Thursday, September 13, 2018

A denial of the Bible's teaching on sin

Our old friend John MacArthur is again warning one segment of the evangelical world against the inclinations of another segment of the evangelical world. This time, he is very very concerned about interest in "social justice." His is the first name listed amongst the signers of "The Statement on Social Justice & the Gospel," a series of affirmations and denials.

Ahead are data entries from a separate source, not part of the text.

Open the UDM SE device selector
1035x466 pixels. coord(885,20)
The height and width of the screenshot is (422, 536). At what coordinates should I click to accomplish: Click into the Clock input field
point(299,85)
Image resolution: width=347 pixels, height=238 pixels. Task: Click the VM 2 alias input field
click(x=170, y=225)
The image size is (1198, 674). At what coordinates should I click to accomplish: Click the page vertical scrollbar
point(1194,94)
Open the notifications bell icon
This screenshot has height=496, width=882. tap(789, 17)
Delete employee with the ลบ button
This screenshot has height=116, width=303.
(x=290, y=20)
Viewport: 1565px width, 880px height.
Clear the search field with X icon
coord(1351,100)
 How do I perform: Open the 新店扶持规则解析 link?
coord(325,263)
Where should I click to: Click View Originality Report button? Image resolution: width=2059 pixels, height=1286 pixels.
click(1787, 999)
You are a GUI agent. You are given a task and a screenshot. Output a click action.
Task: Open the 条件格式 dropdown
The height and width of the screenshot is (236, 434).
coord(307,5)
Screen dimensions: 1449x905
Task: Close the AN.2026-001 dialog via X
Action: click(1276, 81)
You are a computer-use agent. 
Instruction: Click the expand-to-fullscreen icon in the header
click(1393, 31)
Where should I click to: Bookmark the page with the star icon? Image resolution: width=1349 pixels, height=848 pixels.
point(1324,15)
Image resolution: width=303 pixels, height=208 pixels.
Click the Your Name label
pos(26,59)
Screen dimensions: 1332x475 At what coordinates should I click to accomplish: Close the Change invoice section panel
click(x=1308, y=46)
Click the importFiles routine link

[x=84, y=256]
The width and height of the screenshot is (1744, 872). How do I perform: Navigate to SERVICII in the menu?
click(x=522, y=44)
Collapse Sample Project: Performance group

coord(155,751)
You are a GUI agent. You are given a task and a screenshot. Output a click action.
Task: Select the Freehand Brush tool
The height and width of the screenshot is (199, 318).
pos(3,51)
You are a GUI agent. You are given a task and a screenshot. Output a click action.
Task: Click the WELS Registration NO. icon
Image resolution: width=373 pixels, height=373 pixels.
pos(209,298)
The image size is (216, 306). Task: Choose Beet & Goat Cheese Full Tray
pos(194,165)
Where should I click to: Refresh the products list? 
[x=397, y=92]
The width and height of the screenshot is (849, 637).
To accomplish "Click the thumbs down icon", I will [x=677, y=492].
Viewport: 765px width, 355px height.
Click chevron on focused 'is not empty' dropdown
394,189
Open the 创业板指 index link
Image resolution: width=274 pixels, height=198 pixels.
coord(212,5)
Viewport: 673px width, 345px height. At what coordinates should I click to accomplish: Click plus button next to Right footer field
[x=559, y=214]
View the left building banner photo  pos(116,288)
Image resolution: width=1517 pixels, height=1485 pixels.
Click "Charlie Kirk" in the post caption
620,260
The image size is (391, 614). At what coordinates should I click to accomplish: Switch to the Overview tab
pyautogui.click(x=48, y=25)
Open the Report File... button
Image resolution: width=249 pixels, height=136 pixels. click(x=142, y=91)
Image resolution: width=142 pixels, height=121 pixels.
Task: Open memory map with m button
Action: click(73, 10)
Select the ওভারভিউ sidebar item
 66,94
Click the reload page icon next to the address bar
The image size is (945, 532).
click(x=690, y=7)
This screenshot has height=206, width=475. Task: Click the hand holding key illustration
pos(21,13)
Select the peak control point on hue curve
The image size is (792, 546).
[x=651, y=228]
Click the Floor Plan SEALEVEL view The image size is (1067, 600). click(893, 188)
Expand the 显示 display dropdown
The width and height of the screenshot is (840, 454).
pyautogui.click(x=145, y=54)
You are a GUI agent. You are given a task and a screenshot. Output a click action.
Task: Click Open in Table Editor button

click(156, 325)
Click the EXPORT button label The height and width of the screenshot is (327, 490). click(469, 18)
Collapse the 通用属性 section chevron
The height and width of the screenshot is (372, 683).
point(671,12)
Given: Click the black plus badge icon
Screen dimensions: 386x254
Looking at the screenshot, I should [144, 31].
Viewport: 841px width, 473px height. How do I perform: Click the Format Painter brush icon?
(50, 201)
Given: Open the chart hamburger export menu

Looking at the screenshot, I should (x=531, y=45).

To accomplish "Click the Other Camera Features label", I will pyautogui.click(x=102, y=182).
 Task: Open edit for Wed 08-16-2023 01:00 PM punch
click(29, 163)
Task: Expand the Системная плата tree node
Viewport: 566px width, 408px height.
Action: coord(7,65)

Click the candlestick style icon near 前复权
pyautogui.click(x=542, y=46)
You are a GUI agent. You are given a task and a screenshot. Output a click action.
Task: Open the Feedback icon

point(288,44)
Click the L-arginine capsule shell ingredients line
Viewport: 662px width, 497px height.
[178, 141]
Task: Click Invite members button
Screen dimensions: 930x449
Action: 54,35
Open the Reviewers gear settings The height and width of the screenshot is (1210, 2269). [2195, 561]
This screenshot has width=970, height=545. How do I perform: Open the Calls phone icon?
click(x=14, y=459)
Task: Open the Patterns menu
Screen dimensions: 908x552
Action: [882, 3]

As I've noted before, online doctrinal statements rarely reflect the care, wisdom and sanity found in the Reformation-era confessions, and, sadly, this "Statement" is no exception. Like many such statements (and unlike the Canons of Dort), its denials and affirmations engage not with actual positions held and statements made by real people, but with what appear to be straw-man representations. Today, however, I want to deal with a much more specific, and doctrinally troubling, problem. With regard to the doctrine of sin, it states,
WE DENY that, other than the previously stated connection to Adam, any person is morally culpable for another person’s sin. Although families, groups, and nations can sin collectively, and cultures can be predisposed to particular sins, subsequent generations share the collective guilt of their ancestors only if they approve and embrace (or attempt to justify) those sins. Before God each person must repent and confess his or her own sins in order to receive forgiveness. We further deny that one’s ethnicity establishes any necessary connection to any particular sin.
This denial falls short of the whole Bible's teaching on sin when it attempts to distance subsequent generations from the collective guilt of their ancestors. Consider the prayers recorded in Ezra 9, Nehemiah 1 and Nehemiah 9. Ezra-Nehemiah records the history of the Restoration, when the Lord brought the Jews back from Exile into Judea. Those generations (the process took decades) most emphatically did not approve, embrace or attempt to justify the sins of their forebears. Nonetheless, their prayers confessed that they shared the guilt of their ancestors.
From the days of our fathers to this day we have been in great guilt. And for our iniquities we, our kings, and our priests have been given into the hand of the kings of the lands, to the sword, to captivity, to plundering, and to utter shame, as it is today. (Ezra 9:7) 
[L]et your ear be attentive and your eyes open, to hear the prayer of your servant that I now pray before you day and night for the people of Israel your servants, confessing the sins of the people of Israel, which we have sinned against you. Even I and my father’s house have sinned. We have acted very corruptly against you and have not kept the commandments, the statutes, and the rules that you commanded your servant Moses. (Nehemiah 1:6-7) 
Even in their own kingdom, and amid your great goodness that you gave them, and in the large and rich land that you set before them, they did not serve you or turn from their wicked works. Behold, we are slaves this day; in the land that you gave to our fathers to enjoy its fruit and its good gifts, behold, we are slaves. And its rich yield goes to the kings whom you have set over us because of our sins. (Nehemiah 9:35-37)
Clearly, the Restoration generations believed they shared their ancestors' guilt, and that they needed to repent for it. Given that both Ezra and Nehemiah spoke and prayed prophetically as messengers of the Lord, today's Church is obliged to receive the model of the Restoration-era Church as a guide for our own doctrine and practice.

I'm glad the drafters of "The Statement on Social Justice & the Gospel" are zealous to preserve the integrity of the Biblical Gospel. Sadly, their sub-Biblical understanding of sin and repentance means they are failing to do so.


[NOTE: If I remember correctly, it was Karl Dortzbach (a long-serving missionary in Africa and, perhaps more importantly, the son of one of my predecessors in my current call) who I first heard point out this theme in Nehemiah 1 during a talk at the 2003 Peacemakers conference. My own subsequent work in Ezra-Nehemiah has confirmed the importance and pervasiveness of cross-generational repentance in this Biblical book.]